Cognitive function was assessed using Moca-J (The Japanese version of the Montreal Cognitive Assessment), which was developed as a screening test to detect mild cognitive impairment (MCI) [20]. MOCA-J was developed as a screening test to detect mild cognitive impairment (MCI). MCI is suspected if the score is below 25 points.
Statistical analysis
Descriptive statistics are summarized as the mean ± SD or median (% tiling) for continuous variables and percentages for categorical variables. The Kolmogorov-Smirnov test was used to assess the normality of continuous variables. We used the chi-square test for categorical variables, the t-test for continuous variables, and the Mann-Whitney U test for comparison between the two groups.
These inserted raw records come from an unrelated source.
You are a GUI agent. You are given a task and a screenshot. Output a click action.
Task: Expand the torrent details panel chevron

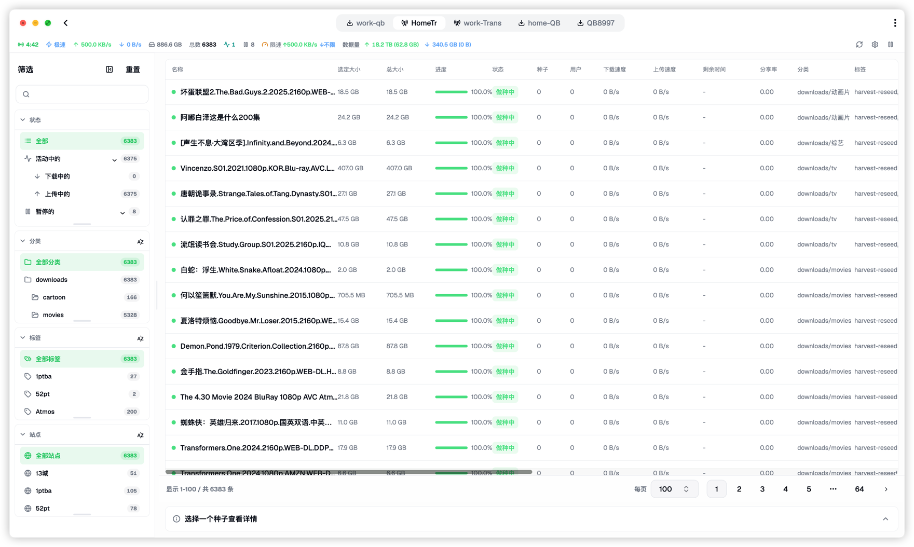tap(885, 519)
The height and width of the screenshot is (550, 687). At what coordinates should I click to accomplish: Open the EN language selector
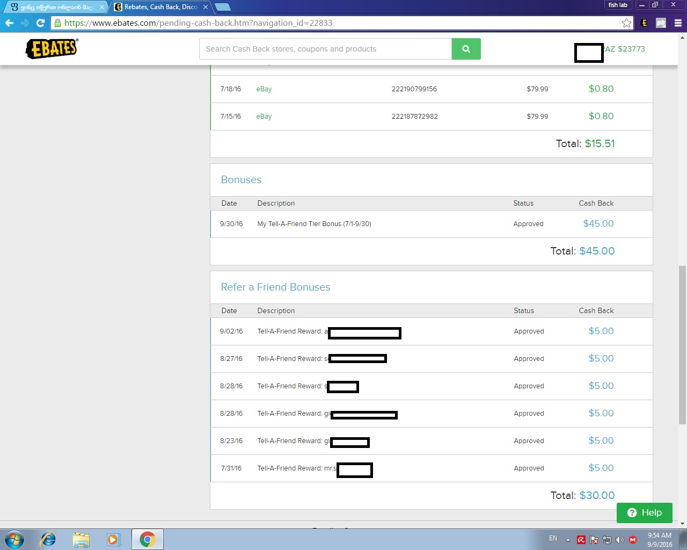(553, 538)
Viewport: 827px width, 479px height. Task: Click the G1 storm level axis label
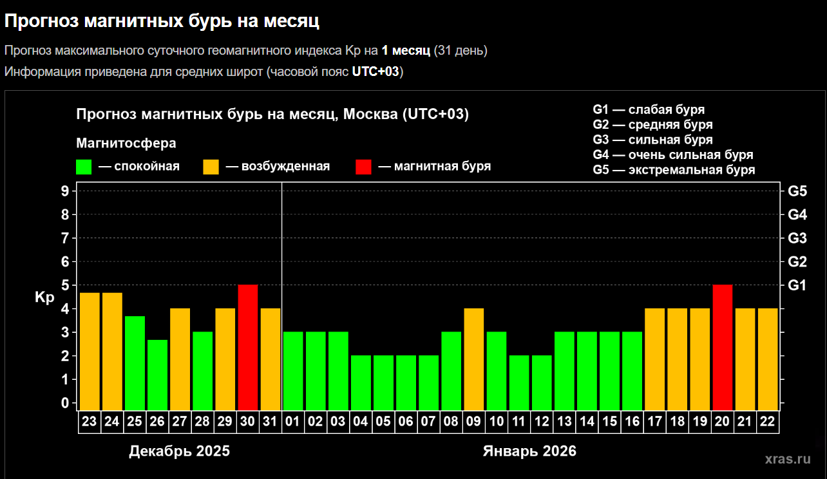coord(797,285)
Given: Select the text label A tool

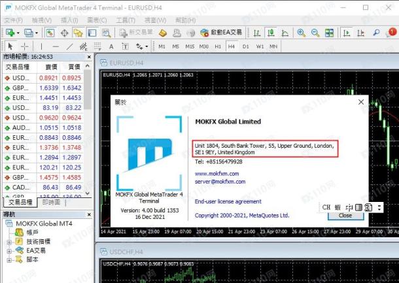Looking at the screenshot, I should click(111, 46).
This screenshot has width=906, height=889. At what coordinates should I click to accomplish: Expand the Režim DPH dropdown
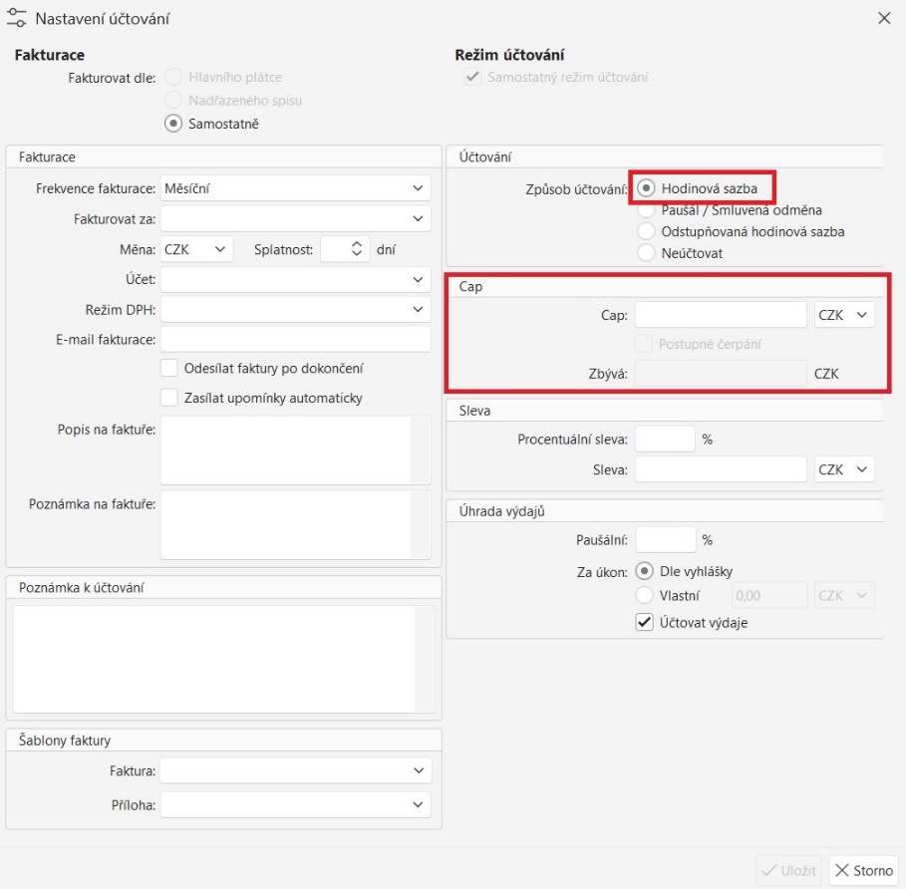295,310
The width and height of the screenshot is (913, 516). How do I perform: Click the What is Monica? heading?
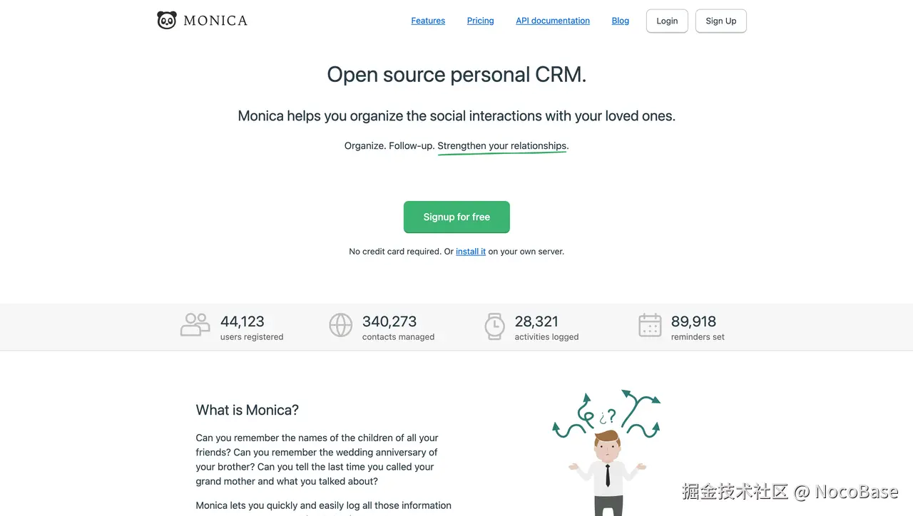pos(248,410)
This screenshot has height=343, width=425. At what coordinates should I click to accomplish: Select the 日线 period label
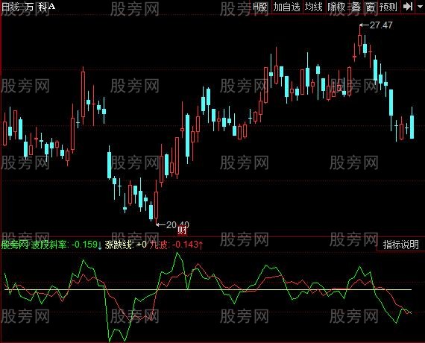pos(10,7)
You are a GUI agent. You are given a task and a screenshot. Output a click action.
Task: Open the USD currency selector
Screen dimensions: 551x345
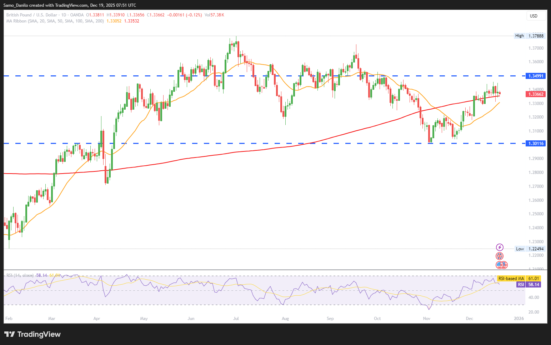click(x=536, y=16)
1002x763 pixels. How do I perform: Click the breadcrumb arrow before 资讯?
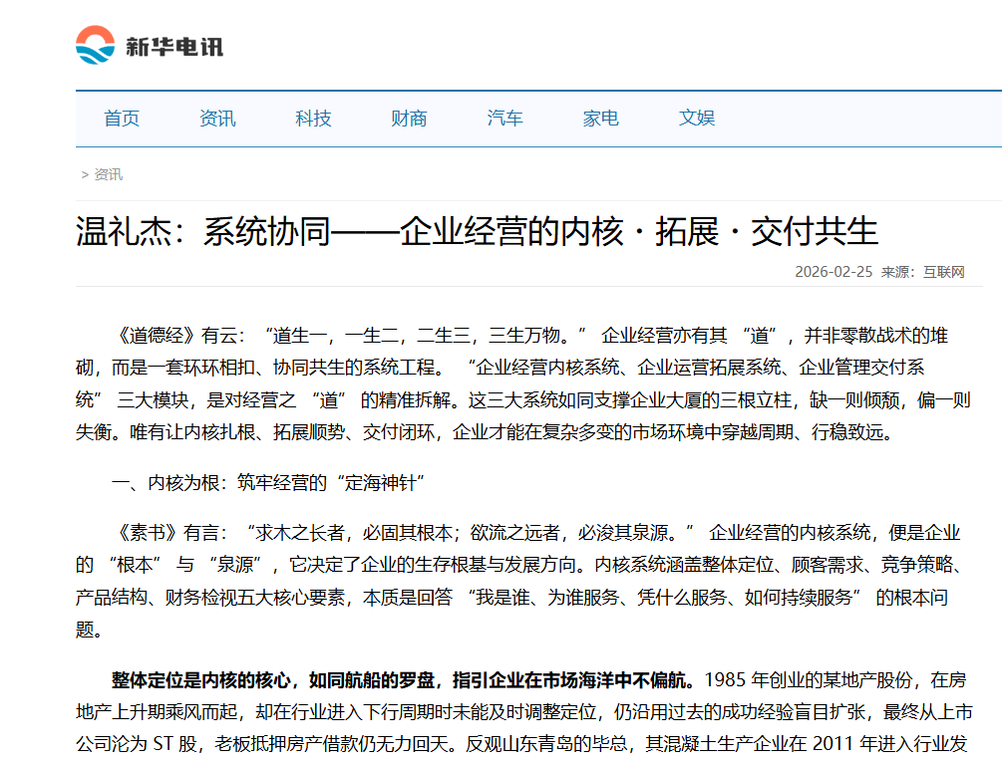click(83, 174)
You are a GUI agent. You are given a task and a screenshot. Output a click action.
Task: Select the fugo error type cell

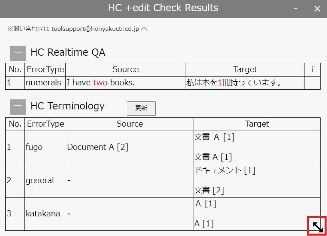[34, 147]
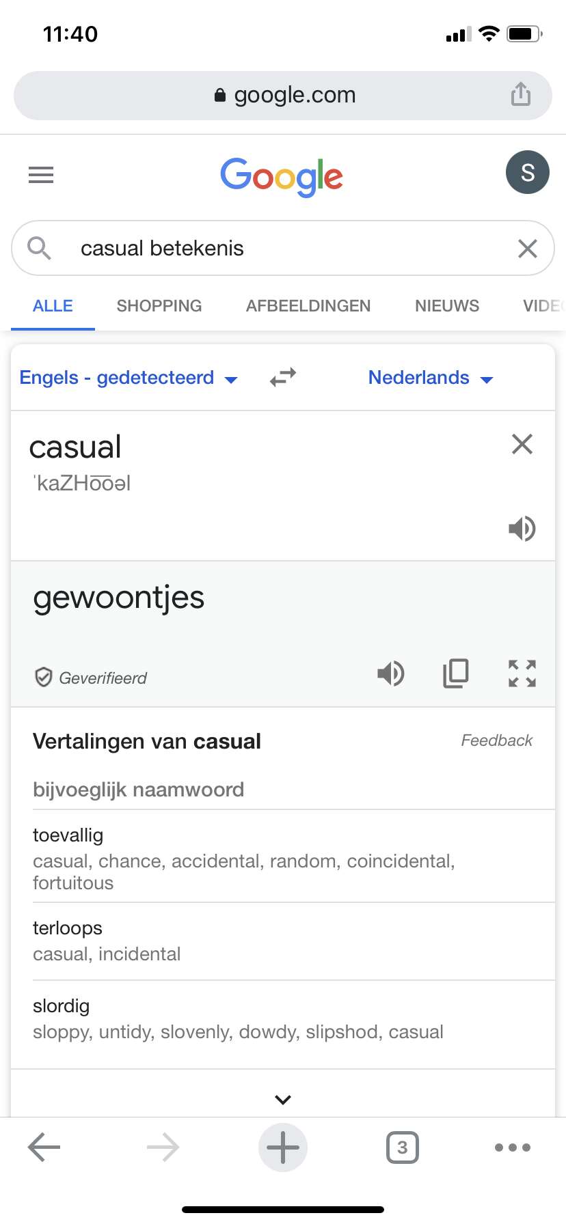566x1224 pixels.
Task: Clear the source word casual
Action: [522, 445]
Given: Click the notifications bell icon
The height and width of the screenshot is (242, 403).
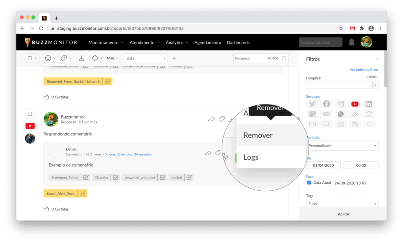Looking at the screenshot, I should (x=351, y=42).
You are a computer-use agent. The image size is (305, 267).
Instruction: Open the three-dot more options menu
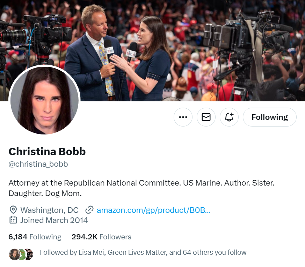point(183,117)
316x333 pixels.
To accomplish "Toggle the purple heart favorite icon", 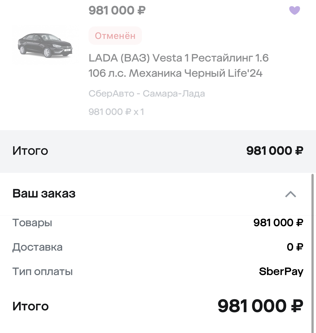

Cochran-Armitage trend tests were conducted. Odds ratios and 95% confidence intervals for factors associated with 5% weight loss after 3 years were calculated using logistic regression analysis with gender, sex, BMI, household, cognitive function, grip strength, serum albumin level, and the carbohydrate energy ratio as explanatory variables. All data were analyzed using the statistical software SPSS Ver. 25 (IBM Japan, Tokyo, Japan). The significance level was set at less than 5%.